New Prior Art Cited In 2nd Eolas Patent Rejection
theodp writes "To be able to reject the Eolas browser plug-in patent a second time, the USPTO had to add the teachings of G.Toye after Eolas' response prompted the examiner to withdraw his previous finding that was based solely on the teachings of the W3C's Dave Raggett and Tim Berners-Lee. It's unclear where the Toye prior art came from, since the W3C didn't offer it when it asked the PTO to overturn the patent. Also, a newly available document reveals that the W3C's widely-publicized prior art filing, which was hastily made without community input, differed little from an unpublicized filing that was made weeks earlier by attorneys from Microsoft and AOL."
Getting that Eolas ruling overturned is a good thing. I for one am sick and tired of the bloodsuckers grasping patents to block innovation so they can make an easy million of patenting an idea they never implement.
Software patents are bad... when you come up with an idea, and go about developing a large programming project, something is seriously wrong when the legal team does patent research and discovers that all that in house code that was written violates 30 patents.

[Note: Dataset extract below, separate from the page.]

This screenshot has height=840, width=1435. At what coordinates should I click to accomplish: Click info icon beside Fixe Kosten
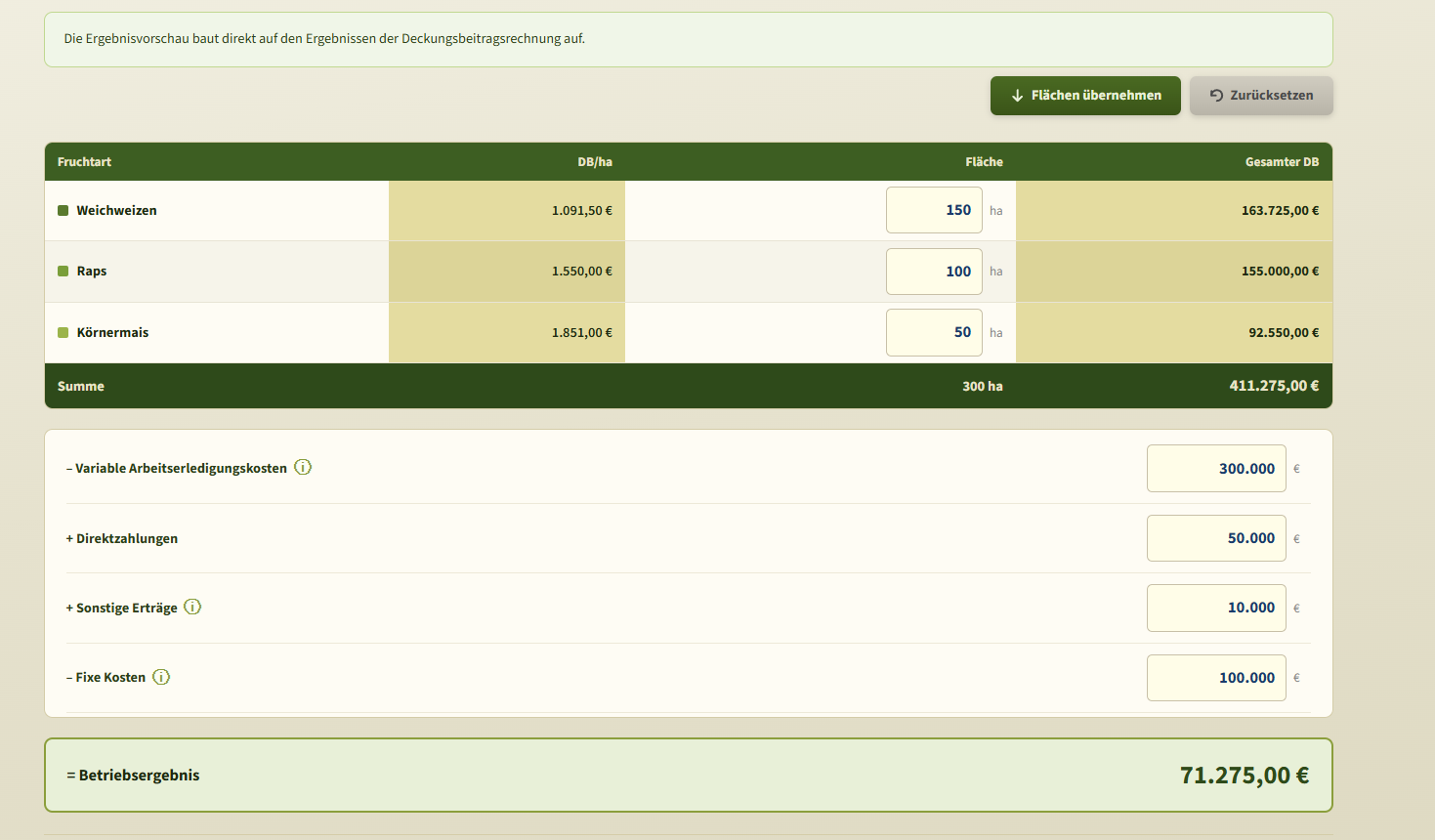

Something needs to be done... immediately.
Cheers,
James Carr
I'm getting tired of reading about this patent fight in particular. For what? Plug-ins running in a browser. Has anyone up until this point ever heard of OLE in Windows? Its allows one application to work seamlessly in another e.g. a word document in excel, or quicktime in a web browser. Though they are different in many ways, they are the same concept. Plus OLE has been around since windows 3.1.
Software patents are censorship. You shouldn't be stopped from making something because someone else thought of it first. Software should be sold on quality not on who gets the patent.
Software patents, like other patents, provide the creator with limited-time exclusivity on the invention in exchange for **making the information public**
Ah, so we all should be eternally gratefull that people have made the concepts of "one click shopping" and "clicking multiple times" public, rather than keeping this valuable IP a seeeekriiit forever.
Yeah, right. And the money needed for really serious R&D would come from anonymous "contributors" like you?
Ah... you're right, because nobody other than a large meganational corporation could possibly afford the huge research effort that went into the "one click shopping" patent, or the salaries of the phenomenally large numbers of scientists and technicians who devoted decades of thier lives to researching the "multiple clicks" patent.
Nobody is stopped - you can do it while paying patent royalty.
True. In much the same way that nobody is stopped from running a business in mafia territory... they just have to pay the protection money.